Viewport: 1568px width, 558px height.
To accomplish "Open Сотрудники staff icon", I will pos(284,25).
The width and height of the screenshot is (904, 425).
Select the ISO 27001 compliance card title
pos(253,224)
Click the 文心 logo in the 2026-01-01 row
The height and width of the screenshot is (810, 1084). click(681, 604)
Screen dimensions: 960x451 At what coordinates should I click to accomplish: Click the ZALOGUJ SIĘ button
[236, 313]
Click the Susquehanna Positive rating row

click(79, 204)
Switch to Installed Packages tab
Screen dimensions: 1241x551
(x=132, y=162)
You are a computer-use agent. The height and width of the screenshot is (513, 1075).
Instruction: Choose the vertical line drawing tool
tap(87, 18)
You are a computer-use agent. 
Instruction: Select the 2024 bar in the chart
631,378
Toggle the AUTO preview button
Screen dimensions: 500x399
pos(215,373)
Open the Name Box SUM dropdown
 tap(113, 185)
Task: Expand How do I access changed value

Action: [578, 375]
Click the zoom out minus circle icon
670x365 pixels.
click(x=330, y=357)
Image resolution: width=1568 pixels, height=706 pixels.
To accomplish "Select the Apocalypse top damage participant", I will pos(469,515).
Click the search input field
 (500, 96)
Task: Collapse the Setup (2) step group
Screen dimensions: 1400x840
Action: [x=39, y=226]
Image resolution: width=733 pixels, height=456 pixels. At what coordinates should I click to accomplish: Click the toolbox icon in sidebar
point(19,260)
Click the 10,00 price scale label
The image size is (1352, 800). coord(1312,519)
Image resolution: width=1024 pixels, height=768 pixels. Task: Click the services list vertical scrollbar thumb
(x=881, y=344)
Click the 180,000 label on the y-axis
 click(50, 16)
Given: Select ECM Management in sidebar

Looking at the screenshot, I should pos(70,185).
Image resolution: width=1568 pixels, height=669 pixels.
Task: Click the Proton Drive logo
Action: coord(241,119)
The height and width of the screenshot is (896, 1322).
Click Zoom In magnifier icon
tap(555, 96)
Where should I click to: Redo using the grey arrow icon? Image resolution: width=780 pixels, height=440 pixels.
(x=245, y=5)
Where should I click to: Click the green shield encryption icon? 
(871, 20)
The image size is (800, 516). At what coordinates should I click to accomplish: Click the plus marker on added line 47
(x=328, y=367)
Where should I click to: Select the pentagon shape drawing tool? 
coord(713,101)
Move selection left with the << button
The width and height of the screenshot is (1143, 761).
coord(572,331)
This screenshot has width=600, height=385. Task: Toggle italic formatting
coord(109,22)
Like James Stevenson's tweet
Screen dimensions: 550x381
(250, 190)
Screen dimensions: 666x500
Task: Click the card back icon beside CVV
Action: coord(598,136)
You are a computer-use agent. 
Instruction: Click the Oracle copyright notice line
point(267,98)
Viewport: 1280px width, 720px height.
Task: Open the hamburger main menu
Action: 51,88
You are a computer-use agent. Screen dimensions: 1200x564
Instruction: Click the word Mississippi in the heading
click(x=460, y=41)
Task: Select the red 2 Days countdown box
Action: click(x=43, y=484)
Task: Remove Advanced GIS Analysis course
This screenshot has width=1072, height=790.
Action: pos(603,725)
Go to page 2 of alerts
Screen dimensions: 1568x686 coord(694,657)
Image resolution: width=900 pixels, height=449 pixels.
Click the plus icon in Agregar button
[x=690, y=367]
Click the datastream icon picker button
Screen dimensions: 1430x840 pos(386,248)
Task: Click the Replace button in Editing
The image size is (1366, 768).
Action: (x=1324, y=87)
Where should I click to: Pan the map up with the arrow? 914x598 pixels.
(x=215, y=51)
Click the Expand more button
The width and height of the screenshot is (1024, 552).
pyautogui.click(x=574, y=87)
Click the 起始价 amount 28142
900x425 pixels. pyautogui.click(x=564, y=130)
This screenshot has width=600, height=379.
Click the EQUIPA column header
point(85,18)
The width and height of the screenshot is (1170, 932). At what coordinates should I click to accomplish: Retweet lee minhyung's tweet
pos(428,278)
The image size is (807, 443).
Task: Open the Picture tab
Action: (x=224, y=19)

◇ ◇ ◇ ◇ ◇ ◇ ◇

Task objective >> Gather each line of the listing containing the word "will" and show it.

Your solution >>
To accomplish "Open Сотрудники staff icon", I will pos(284,25).
To accomplish "Select the Apocalypse top damage participant", I will pos(469,515).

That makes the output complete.